The Embezzler is a 1914 American silent short drama film directed by Allan Dwan and featuring Lon Chaney, Pauline Bush and Murdock MacQuarrie. The film is now considered lost. A still exists showing Chaney in the J. Roger Dixon role.

==Plot==
John Spencer's daughter is completely unaware that her father has a criminal past. A seedy character named J. Roger Dixon attempts to blackmail the old man, threatening to tell his daughter the truth about her dad. After a while, Dixon becomes bolder and insists on marrying the young girl. The problem is she is already engaged to Arthur Bronson, a handsome young attorney. Dixon tells Spencer he must aid him in sullying the attorney's reputation, and Dixon hires two underworld thugs to help him frame Bronson as an embezzler.

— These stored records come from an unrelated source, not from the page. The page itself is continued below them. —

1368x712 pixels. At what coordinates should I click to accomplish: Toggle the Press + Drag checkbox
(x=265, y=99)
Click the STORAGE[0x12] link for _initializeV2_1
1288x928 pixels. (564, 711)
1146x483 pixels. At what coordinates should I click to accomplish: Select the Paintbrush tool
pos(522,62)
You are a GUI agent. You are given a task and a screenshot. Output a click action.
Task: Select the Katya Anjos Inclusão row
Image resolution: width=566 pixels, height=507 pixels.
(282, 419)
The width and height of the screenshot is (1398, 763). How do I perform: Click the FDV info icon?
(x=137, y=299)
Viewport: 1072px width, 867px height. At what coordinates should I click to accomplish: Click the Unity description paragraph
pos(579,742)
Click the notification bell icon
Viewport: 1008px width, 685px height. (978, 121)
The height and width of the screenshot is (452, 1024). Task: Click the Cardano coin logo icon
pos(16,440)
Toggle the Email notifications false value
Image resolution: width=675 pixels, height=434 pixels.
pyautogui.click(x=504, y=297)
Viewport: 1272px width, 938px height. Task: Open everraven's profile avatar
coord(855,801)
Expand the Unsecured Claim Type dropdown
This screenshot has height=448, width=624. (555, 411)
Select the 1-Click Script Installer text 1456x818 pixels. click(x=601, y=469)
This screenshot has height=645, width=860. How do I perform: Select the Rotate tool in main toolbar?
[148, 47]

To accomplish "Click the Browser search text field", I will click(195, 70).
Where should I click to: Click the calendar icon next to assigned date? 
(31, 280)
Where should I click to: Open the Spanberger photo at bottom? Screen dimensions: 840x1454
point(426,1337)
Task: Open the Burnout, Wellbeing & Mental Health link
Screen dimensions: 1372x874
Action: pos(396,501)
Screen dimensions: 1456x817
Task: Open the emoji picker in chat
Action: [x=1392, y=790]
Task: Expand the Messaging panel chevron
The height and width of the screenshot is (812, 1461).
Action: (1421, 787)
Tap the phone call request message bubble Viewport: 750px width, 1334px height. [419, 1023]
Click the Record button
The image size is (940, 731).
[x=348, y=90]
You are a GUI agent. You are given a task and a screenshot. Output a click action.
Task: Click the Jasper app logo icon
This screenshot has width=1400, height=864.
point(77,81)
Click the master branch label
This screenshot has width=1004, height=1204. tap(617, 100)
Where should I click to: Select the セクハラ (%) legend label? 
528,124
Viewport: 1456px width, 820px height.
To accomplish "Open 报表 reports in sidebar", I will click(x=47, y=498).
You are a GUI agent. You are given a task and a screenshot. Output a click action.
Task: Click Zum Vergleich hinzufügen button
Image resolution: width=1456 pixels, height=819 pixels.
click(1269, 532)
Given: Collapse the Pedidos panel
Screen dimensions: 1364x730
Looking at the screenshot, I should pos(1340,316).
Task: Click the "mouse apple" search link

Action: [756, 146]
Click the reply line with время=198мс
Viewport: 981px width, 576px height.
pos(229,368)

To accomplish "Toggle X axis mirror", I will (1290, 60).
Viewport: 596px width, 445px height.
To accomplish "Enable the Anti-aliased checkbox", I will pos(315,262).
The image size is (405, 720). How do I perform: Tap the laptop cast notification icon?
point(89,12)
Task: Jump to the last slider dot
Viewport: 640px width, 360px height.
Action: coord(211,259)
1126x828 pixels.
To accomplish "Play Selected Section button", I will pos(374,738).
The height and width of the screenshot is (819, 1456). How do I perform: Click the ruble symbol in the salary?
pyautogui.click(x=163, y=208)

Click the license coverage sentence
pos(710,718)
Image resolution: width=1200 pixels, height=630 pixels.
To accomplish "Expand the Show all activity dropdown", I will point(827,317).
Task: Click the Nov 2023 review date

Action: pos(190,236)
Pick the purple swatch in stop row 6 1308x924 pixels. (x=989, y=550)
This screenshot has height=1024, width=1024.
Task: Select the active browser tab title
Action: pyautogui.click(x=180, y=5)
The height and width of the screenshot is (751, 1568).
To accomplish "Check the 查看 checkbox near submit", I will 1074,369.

Spencer's daughter overhears the criminals plotting and tells her father about the scheme to frame her fiancé. At this point, Spencer confesses everything to his daughter and tells her how Dixon's been blackmailing him for years. Although Spencer's daughter is now aware of her dad's former misdeeds, Dixon now threatens to reveal the sordid story to the whole world unless the girl marries him. The young woman agrees to the marriage in order to save her father's reputation, but before the marriage can take place, Dixon is killed in a falling out between him and his two criminal compatriots. With Dixon dead, the young woman is now free to marry Arthur.

==Cast==
- Murdock MacQuarrie as John Spencer
- Pauline Bush as Pauline, his daughter
- Lon Chaney as J. Roger Dixon, a blackmailer
- William C. Dowlan as Arthur Bronson, the young attorney
- William Lloyd as William Perkins (Thug #1)
- Richard Rosson as Dick (Thug #2)
- Gertrude Short

==Reception==
"Moving Picture World" wrote "The plot is familiar in most of its details. The girl's father is in the power of the villain, played by Lon Chaney, who blackmails him at will...The story is well constructed, but not very fresh in subject matter." --

== Censorship ==
The Chicago Board of Censors removed the scenes of a man taking a blank receipt, a man taking papers out of a safe, the shooting of a man, and the intertitle "When crooks fall out."